| INSTRUCTION |
Convert every line of the records below into a JSON list of strings, one string per line, and leave out the blank lines.

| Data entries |
*** Begin section ***

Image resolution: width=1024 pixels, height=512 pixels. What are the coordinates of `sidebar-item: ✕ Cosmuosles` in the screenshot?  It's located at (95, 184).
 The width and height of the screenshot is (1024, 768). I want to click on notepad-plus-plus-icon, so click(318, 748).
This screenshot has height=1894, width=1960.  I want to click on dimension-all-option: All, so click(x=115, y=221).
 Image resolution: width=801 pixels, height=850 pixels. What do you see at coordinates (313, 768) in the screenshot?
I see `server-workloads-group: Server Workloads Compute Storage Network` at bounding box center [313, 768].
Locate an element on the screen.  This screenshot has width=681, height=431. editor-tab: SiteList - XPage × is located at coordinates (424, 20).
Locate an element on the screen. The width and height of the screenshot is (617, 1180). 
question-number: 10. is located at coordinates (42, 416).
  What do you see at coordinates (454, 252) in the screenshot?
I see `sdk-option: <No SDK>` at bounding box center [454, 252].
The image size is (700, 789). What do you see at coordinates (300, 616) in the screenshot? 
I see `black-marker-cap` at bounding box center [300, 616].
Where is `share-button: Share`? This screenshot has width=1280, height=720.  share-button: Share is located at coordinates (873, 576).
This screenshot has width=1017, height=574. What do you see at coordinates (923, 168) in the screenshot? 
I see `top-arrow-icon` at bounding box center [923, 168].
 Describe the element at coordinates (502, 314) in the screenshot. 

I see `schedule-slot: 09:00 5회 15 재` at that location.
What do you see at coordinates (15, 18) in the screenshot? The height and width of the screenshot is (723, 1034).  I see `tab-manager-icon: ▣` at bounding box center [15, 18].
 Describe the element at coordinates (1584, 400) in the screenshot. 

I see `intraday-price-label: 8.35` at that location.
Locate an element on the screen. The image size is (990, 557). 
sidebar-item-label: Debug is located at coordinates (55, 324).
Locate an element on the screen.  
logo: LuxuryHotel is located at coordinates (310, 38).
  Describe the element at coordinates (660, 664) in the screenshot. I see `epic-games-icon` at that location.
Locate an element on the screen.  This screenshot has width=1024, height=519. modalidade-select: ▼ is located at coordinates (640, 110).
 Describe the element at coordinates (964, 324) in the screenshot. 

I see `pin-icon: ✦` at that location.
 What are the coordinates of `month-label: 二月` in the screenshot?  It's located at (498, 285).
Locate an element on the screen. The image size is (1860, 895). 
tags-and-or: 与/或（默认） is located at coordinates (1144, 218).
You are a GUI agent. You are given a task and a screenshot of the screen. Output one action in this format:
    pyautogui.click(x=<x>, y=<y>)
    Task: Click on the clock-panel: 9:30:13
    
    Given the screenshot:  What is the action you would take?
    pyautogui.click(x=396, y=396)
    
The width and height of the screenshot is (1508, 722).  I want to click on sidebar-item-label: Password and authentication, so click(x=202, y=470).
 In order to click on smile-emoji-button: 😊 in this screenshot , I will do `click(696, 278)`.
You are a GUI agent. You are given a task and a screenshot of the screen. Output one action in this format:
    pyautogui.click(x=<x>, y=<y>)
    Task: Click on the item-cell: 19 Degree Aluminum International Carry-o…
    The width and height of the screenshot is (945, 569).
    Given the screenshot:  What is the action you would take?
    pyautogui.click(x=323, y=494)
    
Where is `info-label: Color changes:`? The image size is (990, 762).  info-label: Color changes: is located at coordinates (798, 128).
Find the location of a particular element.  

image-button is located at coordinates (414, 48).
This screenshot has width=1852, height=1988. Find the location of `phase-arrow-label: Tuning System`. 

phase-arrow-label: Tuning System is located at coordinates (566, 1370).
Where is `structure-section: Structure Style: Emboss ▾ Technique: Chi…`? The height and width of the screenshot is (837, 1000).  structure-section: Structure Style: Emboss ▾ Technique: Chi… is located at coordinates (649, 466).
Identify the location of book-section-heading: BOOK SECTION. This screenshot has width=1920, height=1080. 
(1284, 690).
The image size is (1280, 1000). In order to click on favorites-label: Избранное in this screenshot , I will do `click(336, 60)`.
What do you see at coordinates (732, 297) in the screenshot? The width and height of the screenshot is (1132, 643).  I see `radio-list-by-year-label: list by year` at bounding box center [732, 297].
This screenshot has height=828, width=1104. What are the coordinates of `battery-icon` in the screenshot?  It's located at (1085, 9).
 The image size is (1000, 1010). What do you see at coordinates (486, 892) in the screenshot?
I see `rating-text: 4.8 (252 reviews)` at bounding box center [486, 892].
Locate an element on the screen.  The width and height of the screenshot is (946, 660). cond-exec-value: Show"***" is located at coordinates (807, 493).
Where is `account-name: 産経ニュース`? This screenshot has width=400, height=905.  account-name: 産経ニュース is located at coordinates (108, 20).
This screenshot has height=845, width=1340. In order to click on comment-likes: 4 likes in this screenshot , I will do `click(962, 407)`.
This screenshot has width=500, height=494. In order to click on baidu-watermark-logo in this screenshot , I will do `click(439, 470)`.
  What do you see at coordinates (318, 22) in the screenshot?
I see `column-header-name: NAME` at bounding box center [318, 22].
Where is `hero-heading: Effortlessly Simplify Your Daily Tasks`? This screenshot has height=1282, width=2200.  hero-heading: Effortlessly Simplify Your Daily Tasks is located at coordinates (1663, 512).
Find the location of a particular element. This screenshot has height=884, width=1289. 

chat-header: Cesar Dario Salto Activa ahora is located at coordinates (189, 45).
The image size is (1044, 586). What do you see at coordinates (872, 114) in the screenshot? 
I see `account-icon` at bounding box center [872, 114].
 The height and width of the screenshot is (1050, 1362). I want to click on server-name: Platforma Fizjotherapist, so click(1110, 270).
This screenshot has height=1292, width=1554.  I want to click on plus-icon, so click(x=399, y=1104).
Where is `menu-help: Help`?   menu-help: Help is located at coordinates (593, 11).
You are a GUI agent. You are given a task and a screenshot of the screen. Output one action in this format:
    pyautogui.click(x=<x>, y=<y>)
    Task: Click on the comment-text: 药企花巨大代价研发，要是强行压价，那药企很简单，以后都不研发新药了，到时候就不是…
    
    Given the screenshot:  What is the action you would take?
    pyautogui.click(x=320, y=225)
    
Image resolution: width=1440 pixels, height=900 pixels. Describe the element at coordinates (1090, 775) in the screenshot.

*** End section ***

| RESPONSE BELOW |
[
  "Image resolution: width=1024 pixels, height=512 pixels. What are the coordinates of `sidebar-item: ✕ Cosmuosles` in the screenshot?  It's located at (95, 184).",
  " The width and height of the screenshot is (1024, 768). I want to click on notepad-plus-plus-icon, so click(318, 748).",
  "This screenshot has height=1894, width=1960.  I want to click on dimension-all-option: All, so click(x=115, y=221).",
  " Image resolution: width=801 pixels, height=850 pixels. What do you see at coordinates (313, 768) in the screenshot?",
  "I see `server-workloads-group: Server Workloads Compute Storage Network` at bounding box center [313, 768].",
  "Locate an element on the screen.  This screenshot has width=681, height=431. editor-tab: SiteList - XPage × is located at coordinates (424, 20).",
  "Locate an element on the screen. The width and height of the screenshot is (617, 1180). ",
  "question-number: 10. is located at coordinates (42, 416).",
  "  What do you see at coordinates (454, 252) in the screenshot?",
  "I see `sdk-option: <No SDK>` at bounding box center [454, 252].",
  "The image size is (700, 789). What do you see at coordinates (300, 616) in the screenshot? ",
  "I see `black-marker-cap` at bounding box center [300, 616].",
  "Where is `share-button: Share`? This screenshot has width=1280, height=720.  share-button: Share is located at coordinates (873, 576).",
  "This screenshot has width=1017, height=574. What do you see at coordinates (923, 168) in the screenshot? ",
  "I see `top-arrow-icon` at bounding box center [923, 168].",
  " Describe the element at coordinates (502, 314) in the screenshot. ",
  "I see `schedule-slot: 09:00 5회 15 재` at that location.",
  "What do you see at coordinates (15, 18) in the screenshot? The height and width of the screenshot is (723, 1034).  I see `tab-manager-icon: ▣` at bounding box center [15, 18].",
  " Describe the element at coordinates (1584, 400) in the screenshot. ",
  "I see `intraday-price-label: 8.35` at that location.",
  "Locate an element on the screen. The image size is (990, 557). ",
  "sidebar-item-label: Debug is located at coordinates (55, 324).",
  "Locate an element on the screen.  ",
  "logo: LuxuryHotel is located at coordinates (310, 38).",
  "  Describe the element at coordinates (660, 664) in the screenshot. I see `epic-games-icon` at that location.",
  "Locate an element on the screen.  This screenshot has width=1024, height=519. modalidade-select: ▼ is located at coordinates (640, 110).",
  " Describe the element at coordinates (964, 324) in the screenshot. ",
  "I see `pin-icon: ✦` at that location.",
  " What are the coordinates of `month-label: 二月` in the screenshot?  It's located at (498, 285).",
  "Locate an element on the screen. The image size is (1860, 895). ",
  "tags-and-or: 与/或（默认） is located at coordinates (1144, 218).",
  "You are a GUI agent. You are given a task and a screenshot of the screen. Output one action in this format:",
  "    pyautogui.click(x=<x>, y=<y>)",
  "    Task: Click on the clock-panel: 9:30:13",
  "    Given the screenshot:  What is the action you would take?",
  "    pyautogui.click(x=396, y=396)",
  "The width and height of the screenshot is (1508, 722).  I want to click on sidebar-item-label: Password and authentication, so click(x=202, y=470).",
  " In order to click on smile-emoji-button: 😊 in this screenshot , I will do `click(696, 278)`.",
  "You are a GUI agent. You are given a task and a screenshot of the screen. Output one action in this format:",
  "    pyautogui.click(x=<x>, y=<y>)",
  "    Task: Click on the item-cell: 19 Degree Aluminum International Carry-o…",
  "    The width and height of the screenshot is (945, 569).",
  "    Given the screenshot:  What is the action you would take?",
  "    pyautogui.click(x=323, y=494)",
  "Where is `info-label: Color changes:`? The image size is (990, 762).  info-label: Color changes: is located at coordinates (798, 128).",
  "Find the location of a particular element.  ",
  "image-button is located at coordinates (414, 48).",
  "This screenshot has width=1852, height=1988. Find the location of `phase-arrow-label: Tuning System`. ",
  "phase-arrow-label: Tuning System is located at coordinates (566, 1370).",
  "Where is `structure-section: Structure Style: Emboss ▾ Technique: Chi…`? The height and width of the screenshot is (837, 1000).  structure-section: Structure Style: Emboss ▾ Technique: Chi… is located at coordinates (649, 466).",
  "Identify the location of book-section-heading: BOOK SECTION. This screenshot has width=1920, height=1080. ",
  "(1284, 690).",
  "The image size is (1280, 1000). In order to click on favorites-label: Избранное in this screenshot , I will do `click(336, 60)`.",
  "What do you see at coordinates (732, 297) in the screenshot? The width and height of the screenshot is (1132, 643).  I see `radio-list-by-year-label: list by year` at bounding box center [732, 297].",
  "This screenshot has height=828, width=1104. What are the coordinates of `battery-icon` in the screenshot?  It's located at (1085, 9).",
  " The image size is (1000, 1010). What do you see at coordinates (486, 892) in the screenshot?",
  "I see `rating-text: 4.8 (252 reviews)` at bounding box center [486, 892].",
  "Locate an element on the screen.  The width and height of the screenshot is (946, 660). cond-exec-value: Show\"***\" is located at coordinates (807, 493).",
  "Where is `account-name: 産経ニュース`? This screenshot has width=400, height=905.  account-name: 産経ニュース is located at coordinates (108, 20).",
  "This screenshot has height=845, width=1340. In order to click on comment-likes: 4 likes in this screenshot , I will do `click(962, 407)`.",
  "This screenshot has width=500, height=494. In order to click on baidu-watermark-logo in this screenshot , I will do `click(439, 470)`.",
  "  What do you see at coordinates (318, 22) in the screenshot?",
  "I see `column-header-name: NAME` at bounding box center [318, 22].",
  "Where is `hero-heading: Effortlessly Simplify Your Daily Tasks`? This screenshot has height=1282, width=2200.  hero-heading: Effortlessly Simplify Your Daily Tasks is located at coordinates (1663, 512).",
  "Find the location of a particular element. This screenshot has height=884, width=1289. ",
  "chat-header: Cesar Dario Salto Activa ahora is located at coordinates (189, 45).",
  "The image size is (1044, 586). What do you see at coordinates (872, 114) in the screenshot? ",
  "I see `account-icon` at bounding box center [872, 114].",
  " The height and width of the screenshot is (1050, 1362). I want to click on server-name: Platforma Fizjotherapist, so click(1110, 270).",
  "This screenshot has height=1292, width=1554.  I want to click on plus-icon, so click(x=399, y=1104).",
  "Where is `menu-help: Help`?   menu-help: Help is located at coordinates (593, 11).",
  "You are a GUI agent. You are given a task and a screenshot of the screen. Output one action in this format:",
  "    pyautogui.click(x=<x>, y=<y>)",
  "    Task: Click on the comment-text: 药企花巨大代价研发，要是强行压价，那药企很简单，以后都不研发新药了，到时候就不是…",
  "    Given the screenshot:  What is the action you would take?",
  "    pyautogui.click(x=320, y=225)",
  "Image resolution: width=1440 pixels, height=900 pixels. Describe the element at coordinates (1090, 775) in the screenshot."
]